Put every line from the one containing "Where should I click to: Click" down to the one containing "coord(85,27)", both included, into a numbered list. Skip any blank lines and leave the pictures out.

Information shown

= = = = = = =

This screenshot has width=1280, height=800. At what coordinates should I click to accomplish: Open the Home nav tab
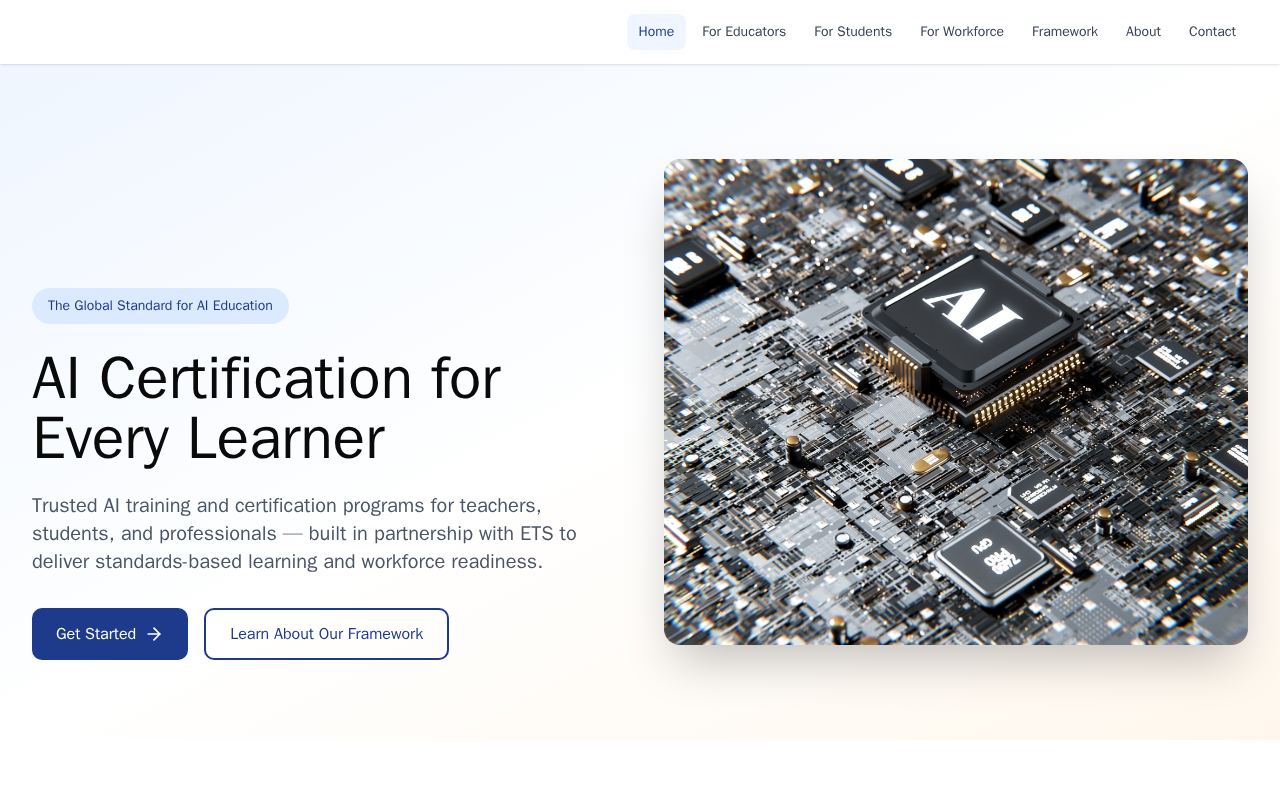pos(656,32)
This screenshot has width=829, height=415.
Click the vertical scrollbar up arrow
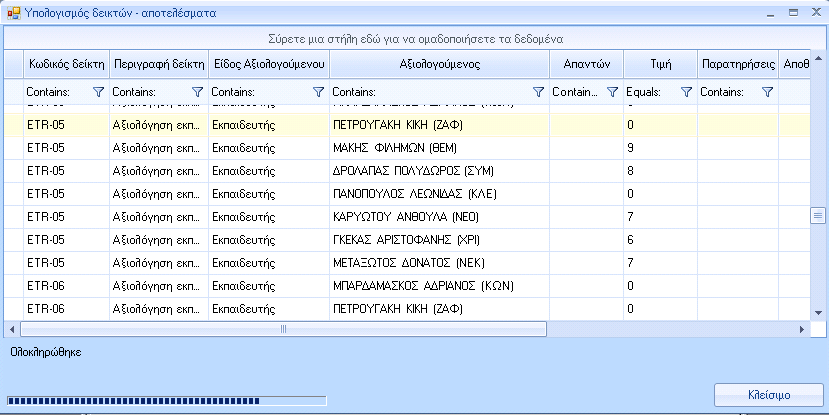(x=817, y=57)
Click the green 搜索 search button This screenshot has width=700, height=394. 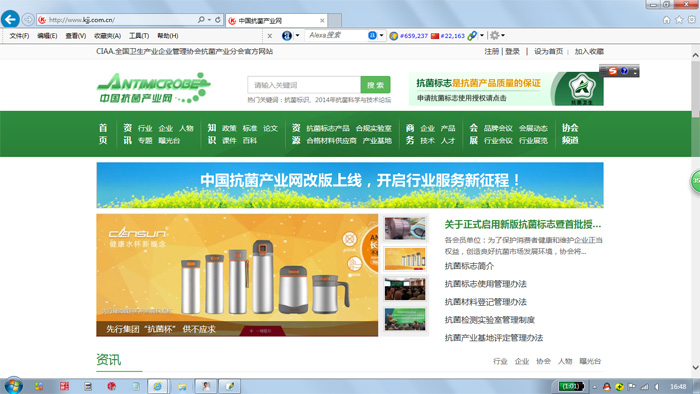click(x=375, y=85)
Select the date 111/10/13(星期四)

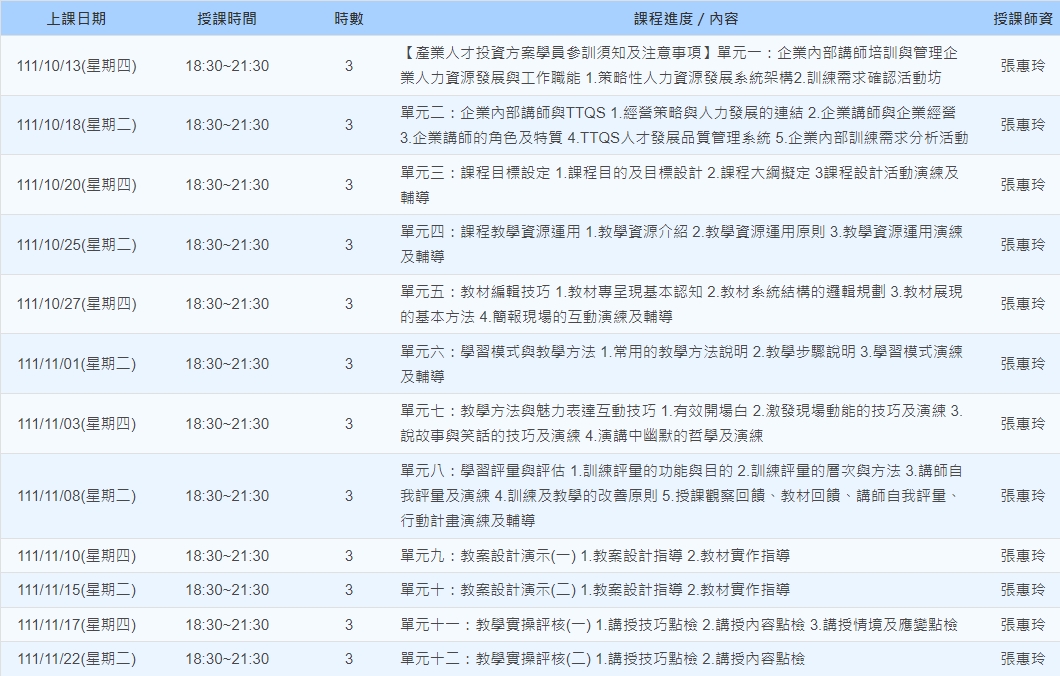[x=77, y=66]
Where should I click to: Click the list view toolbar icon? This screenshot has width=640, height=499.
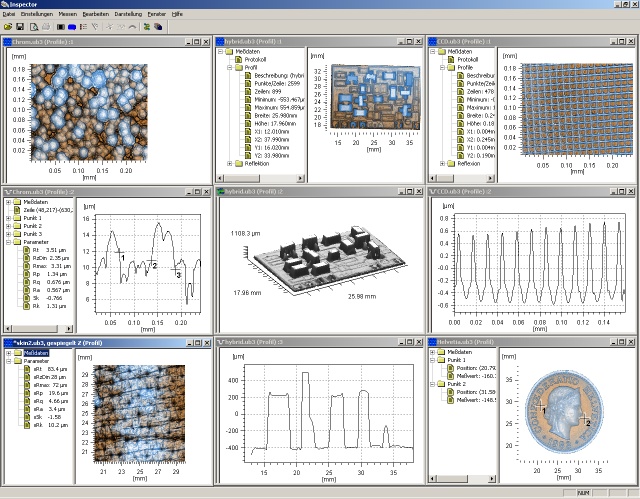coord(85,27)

= = = = = = =

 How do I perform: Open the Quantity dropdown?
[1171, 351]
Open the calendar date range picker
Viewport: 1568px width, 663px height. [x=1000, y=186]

= = = = = = =

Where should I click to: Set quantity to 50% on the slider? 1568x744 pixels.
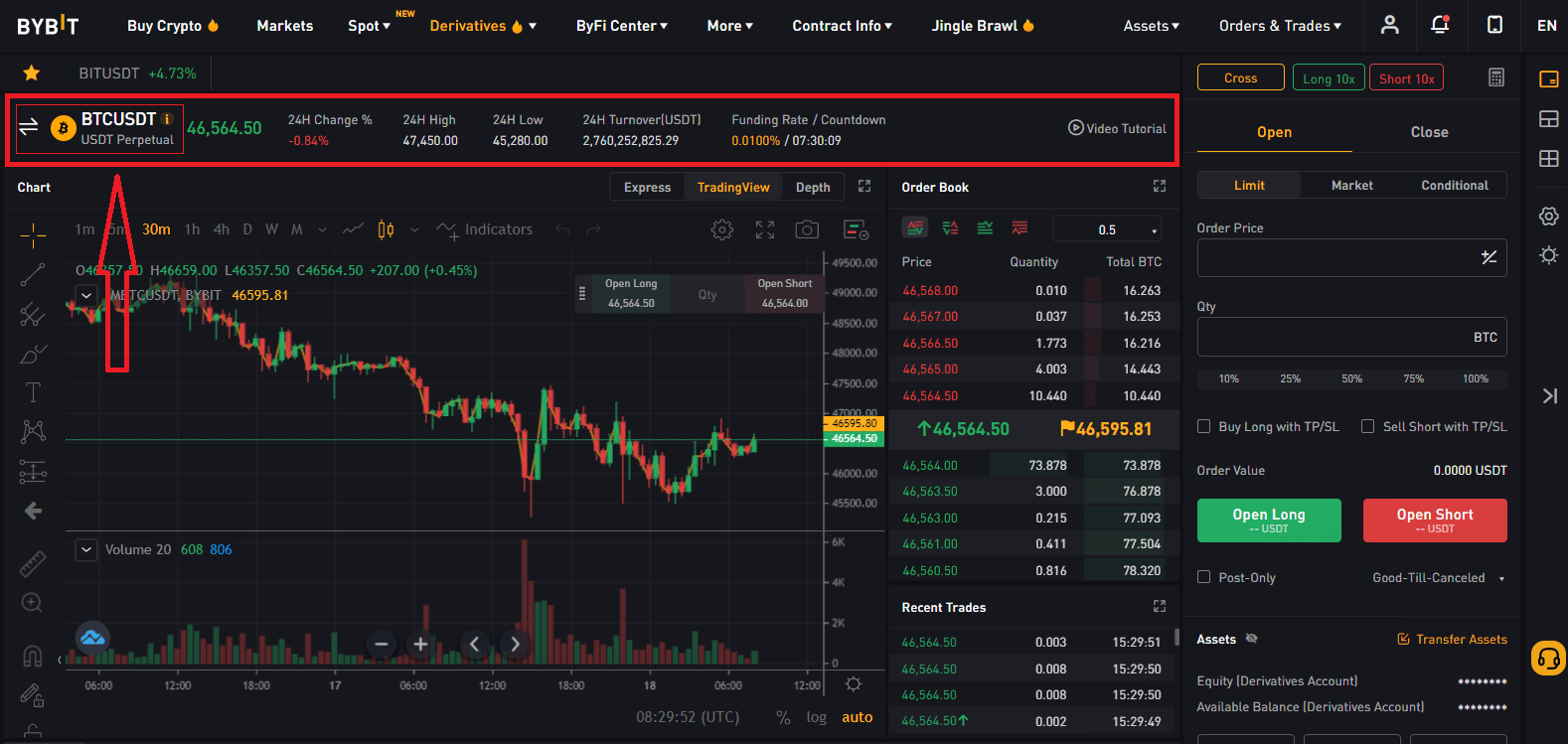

= = = = = = =

Solution to the problem
1. Where should I click to: Click the list view toolbar icon? This screenshot has width=640, height=499.
2. coord(85,27)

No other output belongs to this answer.